• _EXERCISE GOAL_
Every entry gets copied exactly. No images go into the copy.

• _RECORDS FOR THE TASK_
====
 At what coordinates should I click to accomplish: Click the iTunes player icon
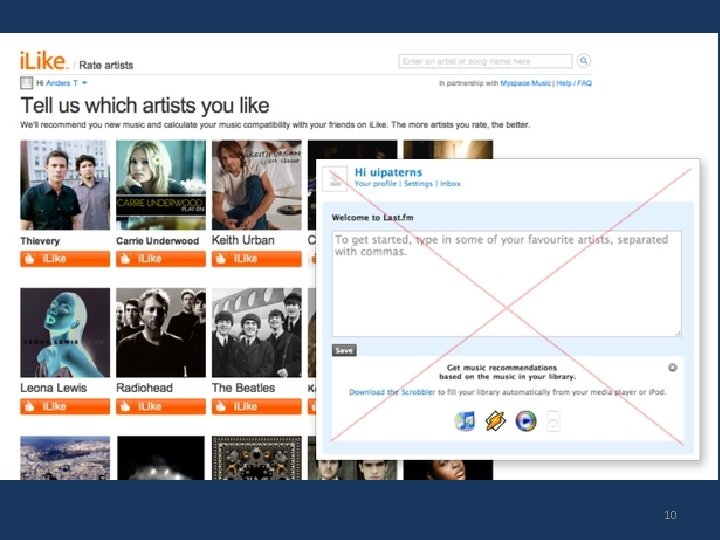pos(465,421)
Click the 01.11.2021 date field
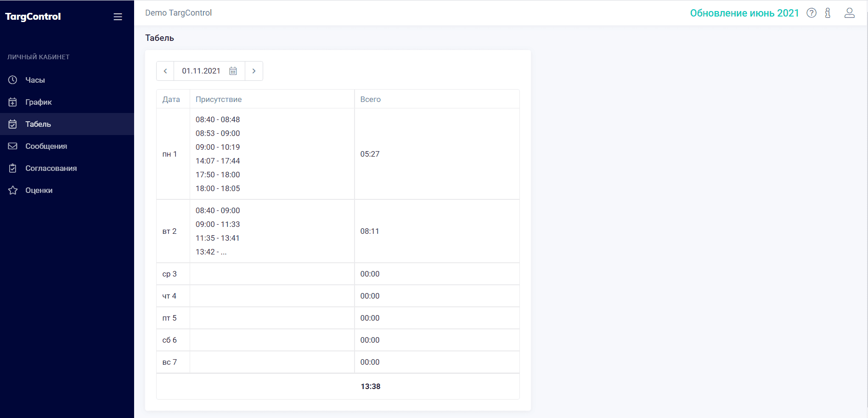This screenshot has height=418, width=868. (x=201, y=71)
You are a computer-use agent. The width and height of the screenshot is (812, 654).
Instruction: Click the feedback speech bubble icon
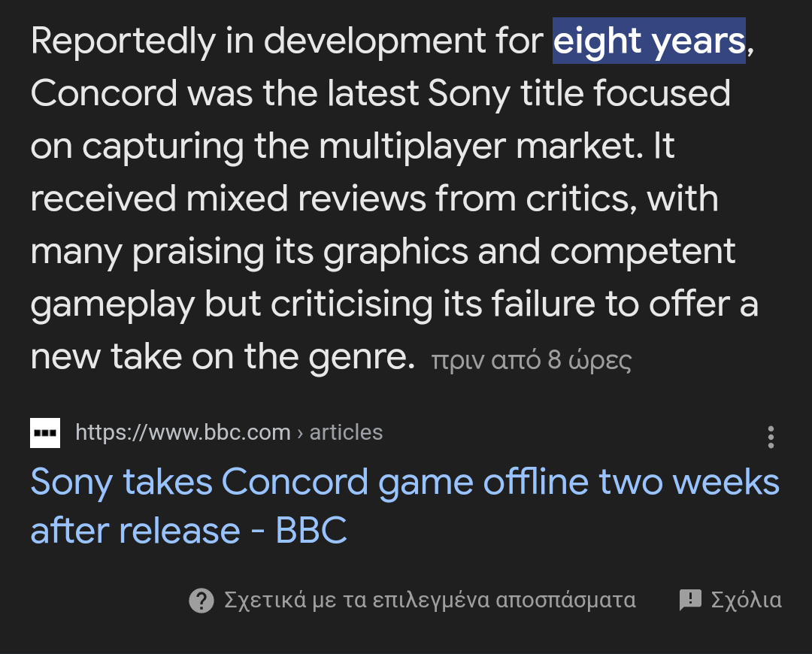[690, 600]
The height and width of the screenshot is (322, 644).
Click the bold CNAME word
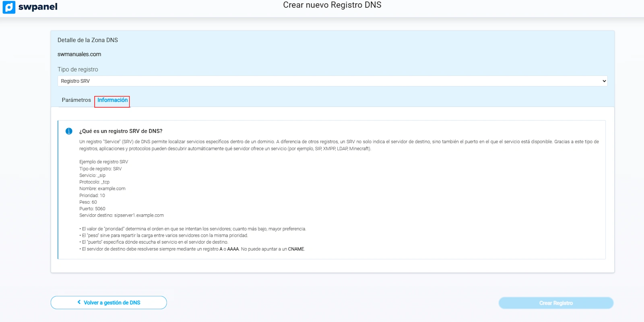click(296, 249)
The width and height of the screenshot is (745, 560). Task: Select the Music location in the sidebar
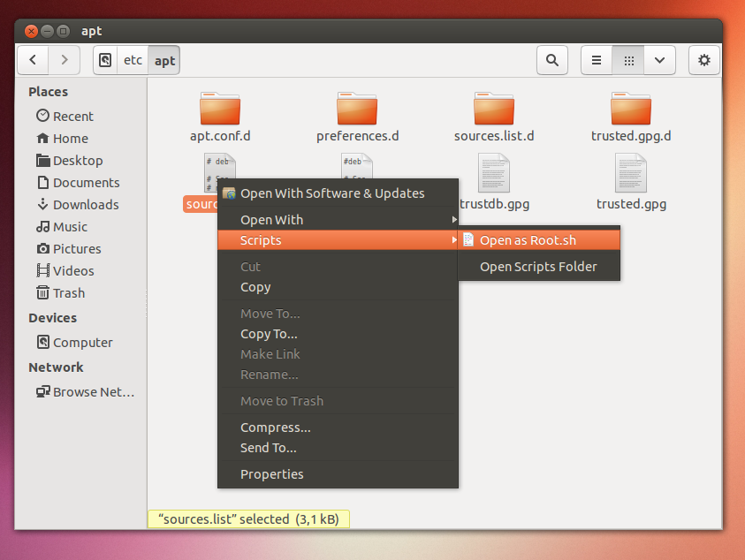68,226
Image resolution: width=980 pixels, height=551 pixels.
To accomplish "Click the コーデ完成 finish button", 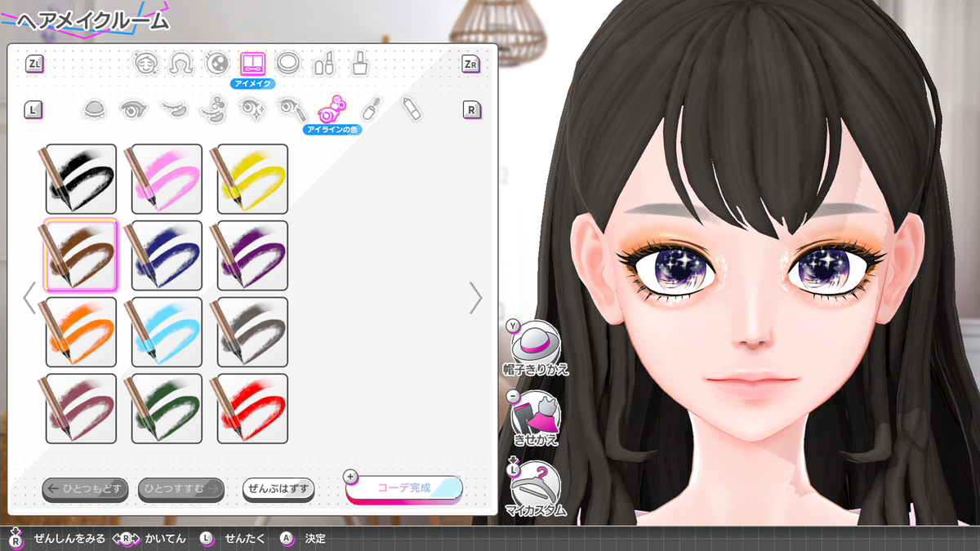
====
• _SOLUTION FOR THIS PROBLEM_
 At what coordinates should I click to accomplish: Click the iTunes player icon
pos(465,421)
Click the 01.11.2021 date field
This screenshot has height=418, width=868. (x=201, y=71)
You are a computer-use agent. The width and height of the screenshot is (812, 654).
Instruction: Click the feedback speech bubble icon
[690, 600]
The height and width of the screenshot is (322, 644).
Click the bold CNAME word
click(296, 249)
The width and height of the screenshot is (745, 560). Task: Select the Music location in the sidebar
68,226
Image resolution: width=980 pixels, height=551 pixels.
To accomplish "Click the コーデ完成 finish button", 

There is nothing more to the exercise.